Information provided -
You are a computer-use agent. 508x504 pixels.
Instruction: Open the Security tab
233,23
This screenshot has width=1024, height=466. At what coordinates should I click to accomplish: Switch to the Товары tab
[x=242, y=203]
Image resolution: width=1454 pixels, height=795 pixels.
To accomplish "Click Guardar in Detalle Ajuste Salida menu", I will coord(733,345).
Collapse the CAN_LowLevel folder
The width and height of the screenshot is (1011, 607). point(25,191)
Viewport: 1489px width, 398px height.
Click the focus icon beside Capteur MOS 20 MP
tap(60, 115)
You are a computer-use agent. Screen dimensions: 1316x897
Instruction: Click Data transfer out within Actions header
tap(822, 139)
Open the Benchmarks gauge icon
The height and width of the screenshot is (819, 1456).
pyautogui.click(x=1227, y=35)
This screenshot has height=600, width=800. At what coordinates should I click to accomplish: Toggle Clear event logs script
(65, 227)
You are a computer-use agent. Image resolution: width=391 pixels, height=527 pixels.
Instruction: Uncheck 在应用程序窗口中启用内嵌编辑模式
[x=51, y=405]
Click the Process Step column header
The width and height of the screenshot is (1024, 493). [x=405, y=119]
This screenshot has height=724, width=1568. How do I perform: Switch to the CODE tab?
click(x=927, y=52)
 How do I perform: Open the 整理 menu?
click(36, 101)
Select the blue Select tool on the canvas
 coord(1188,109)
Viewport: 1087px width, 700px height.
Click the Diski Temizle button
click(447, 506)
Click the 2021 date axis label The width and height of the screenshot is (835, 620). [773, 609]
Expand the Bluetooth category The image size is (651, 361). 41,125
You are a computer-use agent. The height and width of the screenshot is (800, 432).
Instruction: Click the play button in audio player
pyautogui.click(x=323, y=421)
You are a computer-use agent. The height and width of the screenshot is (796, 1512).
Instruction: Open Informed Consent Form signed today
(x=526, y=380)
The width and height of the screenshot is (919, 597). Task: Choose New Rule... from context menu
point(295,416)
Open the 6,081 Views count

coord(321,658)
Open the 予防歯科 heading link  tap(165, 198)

Exercise goal -
Work out how many lines above have the string "resolution" in them, and give only the number.

Task result -
2